This invention relates to tubular core assemblies for rolls of paper or other sheet material in accordance with the preamble of claim 1.
Such assemblies are known for instance from the document FR-A-2 397 355.
U.S. Patent 4,874,139 issued October 17, 1989 describes a tubular core assembly which includes a hollow cylindrical core member formed by multiple wraps of paperboard material and an annular collar of compressed wood material in each opposite end portion of the hollow cylindrical core member. Improvements in such tubular core assemblies are the subject of Canadian Patent No. 2,060,363 issued July 28, 1993. After use, the collars of the tubular core assemblies cap be pried out of the core member so that the core member can be recycled, for example by crushing and repulping. The collars can also be separately crushed and repulped. These tubular core assemblies are intended to be single use products whose component parts can readily be recycled. Such products are suitable for use in many instances.
However, in some instances, for example when a tubular core assembly is likely to be subjected to relatively high stresses in use, it would be advantageous for at least some part of each end portion of the tubular core assembly to be of a material stronger than multiple wraps of paperboard material or compressed wood material.
It would be further advantageous for each said end portion to be strong enough to resist extreme transit crush impacts without the use of supporting plugs, since such plugs can disrupt roll preparation systems in automated large volume press rooms.
It has been known for many years to provide tubular core assemblies in which the core members have metal end caps of one kind or another. However, the component parts of such prior tubular core assemblies are not easily reused or recycled because it is difficult to separate the metal end caps from the core members without damage for reuse and also because the core members are relatively thick and not easily crushed for repulping.
It is therefore an object of the invention to provide a tubular core assembly wherein at least one part of each end portion is of a relatively strong material and whose component parts are readily reused or recycled.
This object is reach by the invention as defined in the claims.
Embodiments of the invention will now be described, by way of example, with reference to the accompanying drawings, of which:

Figure 1 is an exploded perspective view of a tubular core assembly in accordance with one embodiment of the invention,
Figure 2 is a sectional side view of the tubular core assembly of figure 1 in assembled condition,
Figure 3 is an end view of the tubular core assembly of figure 2,
Figure 4 is an exploded perspective view of a tubular core assembly in accordance with a second embodiment of the invention,
Figure 5 is a sectional side view of the tubular core assembly of figure 4 in assembled condition,
Figure 6 is an end view of the tubular core assembly of figure 5.
Figure 7 is an exploded perspective view of a tubular core assembly in accordance with a third embodiment of the invention,
Figure 8 is a sectional side view of the tubular core assembly of fig. 7, and
Figure 9 is an end view of the tubular core assembly of fig. 7.

**Entries**
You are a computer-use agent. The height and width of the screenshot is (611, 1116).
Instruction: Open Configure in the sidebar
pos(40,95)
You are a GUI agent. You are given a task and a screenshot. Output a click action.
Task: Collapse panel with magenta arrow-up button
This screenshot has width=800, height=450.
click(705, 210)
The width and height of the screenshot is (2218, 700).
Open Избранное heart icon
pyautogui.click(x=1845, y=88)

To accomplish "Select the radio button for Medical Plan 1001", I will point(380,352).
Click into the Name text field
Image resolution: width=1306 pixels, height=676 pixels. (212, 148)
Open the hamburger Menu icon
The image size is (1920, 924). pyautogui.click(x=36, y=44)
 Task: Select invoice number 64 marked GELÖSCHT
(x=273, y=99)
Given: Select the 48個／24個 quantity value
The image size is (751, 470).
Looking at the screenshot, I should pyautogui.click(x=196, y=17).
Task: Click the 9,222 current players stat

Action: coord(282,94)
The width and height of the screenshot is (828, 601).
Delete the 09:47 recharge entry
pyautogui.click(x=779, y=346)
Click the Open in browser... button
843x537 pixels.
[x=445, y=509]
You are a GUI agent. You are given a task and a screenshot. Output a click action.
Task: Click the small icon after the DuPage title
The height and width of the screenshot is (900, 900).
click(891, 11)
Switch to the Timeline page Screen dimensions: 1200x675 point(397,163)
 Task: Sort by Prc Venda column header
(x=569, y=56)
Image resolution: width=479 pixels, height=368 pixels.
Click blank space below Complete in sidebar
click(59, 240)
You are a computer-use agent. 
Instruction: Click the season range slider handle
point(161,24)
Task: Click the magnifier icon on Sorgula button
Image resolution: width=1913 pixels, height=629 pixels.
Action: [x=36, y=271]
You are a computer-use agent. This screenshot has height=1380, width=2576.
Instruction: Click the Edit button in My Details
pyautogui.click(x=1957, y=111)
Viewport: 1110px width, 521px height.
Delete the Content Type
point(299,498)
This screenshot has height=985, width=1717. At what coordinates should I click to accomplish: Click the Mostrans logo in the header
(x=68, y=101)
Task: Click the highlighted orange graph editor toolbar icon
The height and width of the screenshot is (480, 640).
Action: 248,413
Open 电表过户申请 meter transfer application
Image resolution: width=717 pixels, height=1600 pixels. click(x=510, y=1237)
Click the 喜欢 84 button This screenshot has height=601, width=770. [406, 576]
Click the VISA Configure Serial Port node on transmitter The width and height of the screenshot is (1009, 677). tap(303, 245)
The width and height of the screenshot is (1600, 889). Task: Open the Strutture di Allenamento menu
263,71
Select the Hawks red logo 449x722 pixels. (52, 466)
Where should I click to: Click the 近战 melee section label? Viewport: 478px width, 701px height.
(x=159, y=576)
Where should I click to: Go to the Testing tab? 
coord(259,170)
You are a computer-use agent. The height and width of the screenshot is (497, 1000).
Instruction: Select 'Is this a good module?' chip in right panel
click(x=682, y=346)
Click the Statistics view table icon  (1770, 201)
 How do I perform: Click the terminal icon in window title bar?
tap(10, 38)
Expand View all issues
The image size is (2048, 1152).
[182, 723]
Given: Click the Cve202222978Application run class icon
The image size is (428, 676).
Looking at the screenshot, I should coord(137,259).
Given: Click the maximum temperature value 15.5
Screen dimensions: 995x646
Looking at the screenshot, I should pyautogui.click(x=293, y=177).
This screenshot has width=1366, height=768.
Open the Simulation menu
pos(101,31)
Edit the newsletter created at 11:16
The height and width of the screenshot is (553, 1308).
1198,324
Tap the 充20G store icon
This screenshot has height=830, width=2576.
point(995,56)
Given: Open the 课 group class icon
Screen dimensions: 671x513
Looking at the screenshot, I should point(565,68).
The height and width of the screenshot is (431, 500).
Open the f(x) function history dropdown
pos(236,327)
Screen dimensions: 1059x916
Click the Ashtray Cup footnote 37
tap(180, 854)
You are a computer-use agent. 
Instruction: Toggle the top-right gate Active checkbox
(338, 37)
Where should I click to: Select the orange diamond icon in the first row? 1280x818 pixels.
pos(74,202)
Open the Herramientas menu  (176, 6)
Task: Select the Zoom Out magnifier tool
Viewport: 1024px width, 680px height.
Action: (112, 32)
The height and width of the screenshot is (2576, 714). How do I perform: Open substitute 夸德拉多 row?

**Task requirements**
Answer these questions about the patent excerpt on tubular core assemblies.
(a) Which U.S. patent, issued October 17, 1989, describes a core assembly with collars of compressed wood material?
(b) What can supporting plugs disrupt, according to the excerpt?
(c) What does Figure 5 show?

**Result of the task**
(a) U.S. Patent 4,874,139.
(b) Roll preparation systems in automated large volume press rooms.
(c) A sectional side view of the tubular core assembly of Figure 4 in assembled condition.